The church leaders urged Christians to pray for the millions of refugees around the world “who are strangers in foreign lands; people who are victims of violence, intolerance, and discrimination”. Others are oppressed in their home countries. The statement continued: “The power of the radiant light of Easter, we pray, must shine in all these places, and open the eyes and hearts of the whole world to these realities.”
The church leaders called, too, for a just peace for the people of Jerusalem and the Holy Land: “The city of peace deserves to live in peace through living together as people of God, who respect every human person.”
Hundreds of Christians in the Iraqi capital, Baghdad, took part in Holy Week ceremonies and Easter celebrations at St George’s, which has been damaged by five bombs over the past three years.
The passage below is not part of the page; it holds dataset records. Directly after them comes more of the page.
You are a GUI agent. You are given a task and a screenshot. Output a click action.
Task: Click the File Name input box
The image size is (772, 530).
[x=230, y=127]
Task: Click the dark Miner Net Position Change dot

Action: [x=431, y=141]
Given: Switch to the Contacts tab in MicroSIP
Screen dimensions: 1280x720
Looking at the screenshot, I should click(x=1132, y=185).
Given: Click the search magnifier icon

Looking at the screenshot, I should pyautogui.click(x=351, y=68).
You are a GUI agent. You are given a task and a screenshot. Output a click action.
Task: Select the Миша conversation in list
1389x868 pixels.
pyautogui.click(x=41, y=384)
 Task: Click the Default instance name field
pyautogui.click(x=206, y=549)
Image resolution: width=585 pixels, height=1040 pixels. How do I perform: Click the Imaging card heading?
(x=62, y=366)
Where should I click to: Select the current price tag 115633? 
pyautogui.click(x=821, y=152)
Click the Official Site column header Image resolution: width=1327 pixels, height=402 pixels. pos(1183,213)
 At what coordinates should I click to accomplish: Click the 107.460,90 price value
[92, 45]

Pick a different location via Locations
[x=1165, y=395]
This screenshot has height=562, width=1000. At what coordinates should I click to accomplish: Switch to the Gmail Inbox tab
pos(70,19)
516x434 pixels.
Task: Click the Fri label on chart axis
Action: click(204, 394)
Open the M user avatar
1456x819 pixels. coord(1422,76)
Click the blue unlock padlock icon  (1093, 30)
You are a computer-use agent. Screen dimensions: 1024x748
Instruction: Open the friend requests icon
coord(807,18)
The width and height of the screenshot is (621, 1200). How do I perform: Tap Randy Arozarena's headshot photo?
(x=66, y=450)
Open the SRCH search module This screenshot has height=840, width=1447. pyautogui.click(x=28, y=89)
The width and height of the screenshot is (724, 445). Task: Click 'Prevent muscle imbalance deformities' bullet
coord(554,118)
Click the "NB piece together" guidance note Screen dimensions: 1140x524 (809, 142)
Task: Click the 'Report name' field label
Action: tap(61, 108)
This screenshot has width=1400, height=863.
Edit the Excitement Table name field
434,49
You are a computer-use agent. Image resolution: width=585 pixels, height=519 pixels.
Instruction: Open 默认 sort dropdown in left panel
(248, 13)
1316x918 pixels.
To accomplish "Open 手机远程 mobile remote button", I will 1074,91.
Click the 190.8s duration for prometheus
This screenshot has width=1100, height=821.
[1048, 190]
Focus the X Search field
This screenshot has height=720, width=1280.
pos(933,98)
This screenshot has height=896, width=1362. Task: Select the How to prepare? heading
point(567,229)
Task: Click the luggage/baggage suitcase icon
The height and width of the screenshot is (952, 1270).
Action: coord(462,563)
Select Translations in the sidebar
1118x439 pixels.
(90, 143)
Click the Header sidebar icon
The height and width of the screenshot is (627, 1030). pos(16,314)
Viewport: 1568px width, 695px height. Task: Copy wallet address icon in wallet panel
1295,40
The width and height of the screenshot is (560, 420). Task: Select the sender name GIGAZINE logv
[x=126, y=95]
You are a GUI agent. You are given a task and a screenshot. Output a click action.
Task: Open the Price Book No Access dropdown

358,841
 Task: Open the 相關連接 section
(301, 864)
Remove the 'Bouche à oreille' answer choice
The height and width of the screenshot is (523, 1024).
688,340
The Bishop in Cyprus & the Gulf, the Rt Revd Michael Lewis, took part in the ceremonies, and, after lighting the Easter candle, joined the Curate of St George’s, the Revd Faiz Jerjees, in officiating at the Easter day communion service.
One jarring note in the Easter period came from Bethlehem, where Palestinian police arrested Archbishop Sewerios Malki Murad, of the Syrian Orthodox Church, while on his way to the Church of the Nativity. A police spokesman said he had been detained in connection with alleged civil charges, without giving details.
Senior figures in the Syrian Orthodox Church have appealed to President Mahmoud Abbas to intervene to free the Archbishop.